● REQUIRED WORK:
Please repeat the line that contains "Screen dimensions: 1568x555" and every line after it, exactly, through the end of the records.

● WORKING DATA:
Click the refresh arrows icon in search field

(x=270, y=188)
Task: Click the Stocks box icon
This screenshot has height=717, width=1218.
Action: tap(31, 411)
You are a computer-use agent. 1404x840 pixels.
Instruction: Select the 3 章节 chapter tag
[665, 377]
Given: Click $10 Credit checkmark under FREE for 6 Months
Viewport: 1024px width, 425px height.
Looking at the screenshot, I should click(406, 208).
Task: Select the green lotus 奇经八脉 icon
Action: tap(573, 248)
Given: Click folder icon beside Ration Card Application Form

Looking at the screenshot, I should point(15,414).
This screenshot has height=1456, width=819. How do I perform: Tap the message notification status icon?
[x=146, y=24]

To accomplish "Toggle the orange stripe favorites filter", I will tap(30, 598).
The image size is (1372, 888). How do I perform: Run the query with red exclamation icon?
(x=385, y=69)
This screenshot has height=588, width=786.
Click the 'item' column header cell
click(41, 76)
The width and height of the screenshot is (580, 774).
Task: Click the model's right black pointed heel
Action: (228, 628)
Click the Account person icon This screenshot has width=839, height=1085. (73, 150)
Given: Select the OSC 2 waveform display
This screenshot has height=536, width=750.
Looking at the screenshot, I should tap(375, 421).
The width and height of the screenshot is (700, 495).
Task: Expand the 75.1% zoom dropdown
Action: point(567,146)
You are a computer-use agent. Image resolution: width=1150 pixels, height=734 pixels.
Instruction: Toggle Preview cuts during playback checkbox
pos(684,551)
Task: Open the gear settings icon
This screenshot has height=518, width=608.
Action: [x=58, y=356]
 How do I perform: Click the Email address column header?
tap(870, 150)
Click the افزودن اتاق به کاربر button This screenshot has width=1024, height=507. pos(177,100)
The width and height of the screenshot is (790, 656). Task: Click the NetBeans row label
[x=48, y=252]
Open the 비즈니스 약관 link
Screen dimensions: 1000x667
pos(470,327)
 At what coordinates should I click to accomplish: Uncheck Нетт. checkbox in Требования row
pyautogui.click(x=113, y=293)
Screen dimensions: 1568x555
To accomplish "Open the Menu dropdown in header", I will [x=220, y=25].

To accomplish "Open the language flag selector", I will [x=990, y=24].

● ANSWER TO THIS TASK:
Screen dimensions: 1568x555
To accomplish "Open the Menu dropdown in header", I will [x=220, y=25].

To accomplish "Open the language flag selector", I will [x=990, y=24].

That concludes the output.